INSTRUCTIONS TO FOLLOW
Rewrite the part of the data that opens with the line containing "This screenshot has height=659, width=1022." and closes with the line containing "[1437, 633]", substituting "achieve" for each occurrence of "accomplish" and leaving everything else unchanged.

DATA FOR THIS TASK
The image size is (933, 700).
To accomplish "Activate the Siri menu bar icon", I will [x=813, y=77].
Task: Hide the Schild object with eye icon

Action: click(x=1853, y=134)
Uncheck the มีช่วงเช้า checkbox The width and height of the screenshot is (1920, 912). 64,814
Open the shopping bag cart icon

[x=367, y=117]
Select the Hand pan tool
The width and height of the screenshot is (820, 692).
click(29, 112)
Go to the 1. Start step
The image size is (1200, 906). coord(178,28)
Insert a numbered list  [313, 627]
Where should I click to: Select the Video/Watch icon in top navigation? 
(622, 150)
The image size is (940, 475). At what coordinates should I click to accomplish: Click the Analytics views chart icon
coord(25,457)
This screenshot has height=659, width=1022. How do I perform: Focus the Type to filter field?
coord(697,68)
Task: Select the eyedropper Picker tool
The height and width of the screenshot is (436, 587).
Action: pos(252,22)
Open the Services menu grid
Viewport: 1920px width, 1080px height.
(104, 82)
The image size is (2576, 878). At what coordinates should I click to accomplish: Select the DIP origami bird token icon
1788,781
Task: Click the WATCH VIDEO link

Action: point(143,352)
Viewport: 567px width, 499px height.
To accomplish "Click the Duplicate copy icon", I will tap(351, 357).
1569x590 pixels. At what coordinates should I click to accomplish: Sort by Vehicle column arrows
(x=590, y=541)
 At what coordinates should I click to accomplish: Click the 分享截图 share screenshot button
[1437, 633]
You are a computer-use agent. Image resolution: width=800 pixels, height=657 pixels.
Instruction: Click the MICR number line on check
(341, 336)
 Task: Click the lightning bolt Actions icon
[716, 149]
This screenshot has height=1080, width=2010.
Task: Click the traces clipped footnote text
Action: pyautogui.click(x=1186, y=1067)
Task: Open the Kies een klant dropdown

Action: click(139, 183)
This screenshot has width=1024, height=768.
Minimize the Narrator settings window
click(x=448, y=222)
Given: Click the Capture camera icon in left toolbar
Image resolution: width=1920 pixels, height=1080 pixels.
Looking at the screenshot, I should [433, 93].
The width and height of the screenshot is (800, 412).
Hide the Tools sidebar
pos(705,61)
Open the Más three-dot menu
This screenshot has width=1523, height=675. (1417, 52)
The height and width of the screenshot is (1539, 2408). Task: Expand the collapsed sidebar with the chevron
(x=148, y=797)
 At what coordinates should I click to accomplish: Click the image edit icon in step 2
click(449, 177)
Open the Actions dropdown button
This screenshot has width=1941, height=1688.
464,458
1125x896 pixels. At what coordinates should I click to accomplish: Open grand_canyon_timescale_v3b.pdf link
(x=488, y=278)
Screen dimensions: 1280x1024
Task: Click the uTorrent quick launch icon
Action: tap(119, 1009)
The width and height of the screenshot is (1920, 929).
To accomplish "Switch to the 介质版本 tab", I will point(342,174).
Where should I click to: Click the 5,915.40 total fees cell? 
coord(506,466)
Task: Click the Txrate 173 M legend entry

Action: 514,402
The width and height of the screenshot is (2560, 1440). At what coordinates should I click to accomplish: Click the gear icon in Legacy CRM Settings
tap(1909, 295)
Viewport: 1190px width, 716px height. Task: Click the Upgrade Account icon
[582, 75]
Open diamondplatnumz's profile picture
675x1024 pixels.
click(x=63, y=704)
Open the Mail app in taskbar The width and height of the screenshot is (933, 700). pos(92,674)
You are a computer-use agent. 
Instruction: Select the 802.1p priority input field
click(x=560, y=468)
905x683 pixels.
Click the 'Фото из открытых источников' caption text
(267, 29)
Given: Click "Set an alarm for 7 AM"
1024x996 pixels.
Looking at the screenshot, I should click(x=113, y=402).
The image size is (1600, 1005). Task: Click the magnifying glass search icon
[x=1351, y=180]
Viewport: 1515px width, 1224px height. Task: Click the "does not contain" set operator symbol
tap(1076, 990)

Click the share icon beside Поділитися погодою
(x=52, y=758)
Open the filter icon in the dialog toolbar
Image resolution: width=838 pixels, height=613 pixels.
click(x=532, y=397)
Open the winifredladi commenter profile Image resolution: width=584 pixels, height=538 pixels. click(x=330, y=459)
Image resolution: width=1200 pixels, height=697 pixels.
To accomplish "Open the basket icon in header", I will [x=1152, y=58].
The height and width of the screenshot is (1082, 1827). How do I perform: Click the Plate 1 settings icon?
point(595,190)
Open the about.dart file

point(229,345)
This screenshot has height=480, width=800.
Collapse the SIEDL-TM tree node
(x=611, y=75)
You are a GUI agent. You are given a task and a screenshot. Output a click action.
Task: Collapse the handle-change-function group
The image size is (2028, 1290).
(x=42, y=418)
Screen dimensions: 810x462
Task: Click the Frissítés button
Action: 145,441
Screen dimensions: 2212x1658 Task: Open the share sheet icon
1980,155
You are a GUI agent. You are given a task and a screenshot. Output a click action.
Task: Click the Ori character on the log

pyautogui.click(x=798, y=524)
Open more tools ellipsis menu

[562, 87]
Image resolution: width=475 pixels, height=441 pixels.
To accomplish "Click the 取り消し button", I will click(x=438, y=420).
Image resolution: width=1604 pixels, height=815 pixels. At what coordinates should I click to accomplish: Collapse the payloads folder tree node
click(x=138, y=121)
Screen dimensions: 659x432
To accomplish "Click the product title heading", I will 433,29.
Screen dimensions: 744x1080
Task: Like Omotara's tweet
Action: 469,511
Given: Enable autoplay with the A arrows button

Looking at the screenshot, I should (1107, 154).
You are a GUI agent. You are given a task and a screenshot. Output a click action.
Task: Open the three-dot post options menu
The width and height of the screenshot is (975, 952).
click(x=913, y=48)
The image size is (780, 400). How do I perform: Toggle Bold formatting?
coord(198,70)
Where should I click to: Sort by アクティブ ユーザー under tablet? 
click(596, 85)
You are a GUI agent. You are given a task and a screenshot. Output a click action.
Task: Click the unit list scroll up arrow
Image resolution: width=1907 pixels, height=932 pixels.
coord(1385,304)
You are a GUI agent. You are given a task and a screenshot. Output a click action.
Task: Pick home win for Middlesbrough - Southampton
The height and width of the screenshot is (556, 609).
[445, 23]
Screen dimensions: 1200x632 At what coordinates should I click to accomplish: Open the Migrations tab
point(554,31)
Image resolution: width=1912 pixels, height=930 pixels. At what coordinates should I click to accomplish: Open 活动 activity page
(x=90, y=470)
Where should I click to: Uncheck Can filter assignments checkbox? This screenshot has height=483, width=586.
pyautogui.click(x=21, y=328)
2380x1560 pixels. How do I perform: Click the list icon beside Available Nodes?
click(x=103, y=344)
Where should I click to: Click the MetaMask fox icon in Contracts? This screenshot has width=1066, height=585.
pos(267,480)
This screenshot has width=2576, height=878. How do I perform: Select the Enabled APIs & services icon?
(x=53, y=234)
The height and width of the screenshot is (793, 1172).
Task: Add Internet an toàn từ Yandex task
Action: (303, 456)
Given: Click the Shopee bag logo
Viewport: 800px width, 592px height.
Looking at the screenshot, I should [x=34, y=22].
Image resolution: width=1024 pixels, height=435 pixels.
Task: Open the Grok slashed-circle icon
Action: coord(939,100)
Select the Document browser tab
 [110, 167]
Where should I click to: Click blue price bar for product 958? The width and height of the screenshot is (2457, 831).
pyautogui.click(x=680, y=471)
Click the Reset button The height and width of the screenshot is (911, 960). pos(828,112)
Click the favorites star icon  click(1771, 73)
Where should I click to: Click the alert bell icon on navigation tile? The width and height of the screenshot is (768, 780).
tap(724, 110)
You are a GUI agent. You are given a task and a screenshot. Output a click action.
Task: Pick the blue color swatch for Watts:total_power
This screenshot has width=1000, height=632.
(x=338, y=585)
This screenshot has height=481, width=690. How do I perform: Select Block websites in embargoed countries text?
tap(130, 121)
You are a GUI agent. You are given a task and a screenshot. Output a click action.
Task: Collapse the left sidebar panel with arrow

RESULT FOR THIS EXERCISE
This screenshot has height=659, width=1022. How do I perform: Focus the Type to filter field?
coord(697,68)
Task: Select the eyedropper Picker tool
The height and width of the screenshot is (436, 587).
Action: pos(252,22)
Open the Services menu grid
Viewport: 1920px width, 1080px height.
(104, 82)
The image size is (2576, 878). At what coordinates should I click to achieve: Select the DIP origami bird token icon
1788,781
Task: Click the WATCH VIDEO link

Action: point(143,352)
Viewport: 567px width, 499px height.
To achieve "Click the Duplicate copy icon", I will tap(351, 357).
1569x590 pixels. At what coordinates should I click to achieve: Sort by Vehicle column arrows
(x=590, y=541)
 At what coordinates should I click to achieve: Click the 分享截图 share screenshot button
[1437, 633]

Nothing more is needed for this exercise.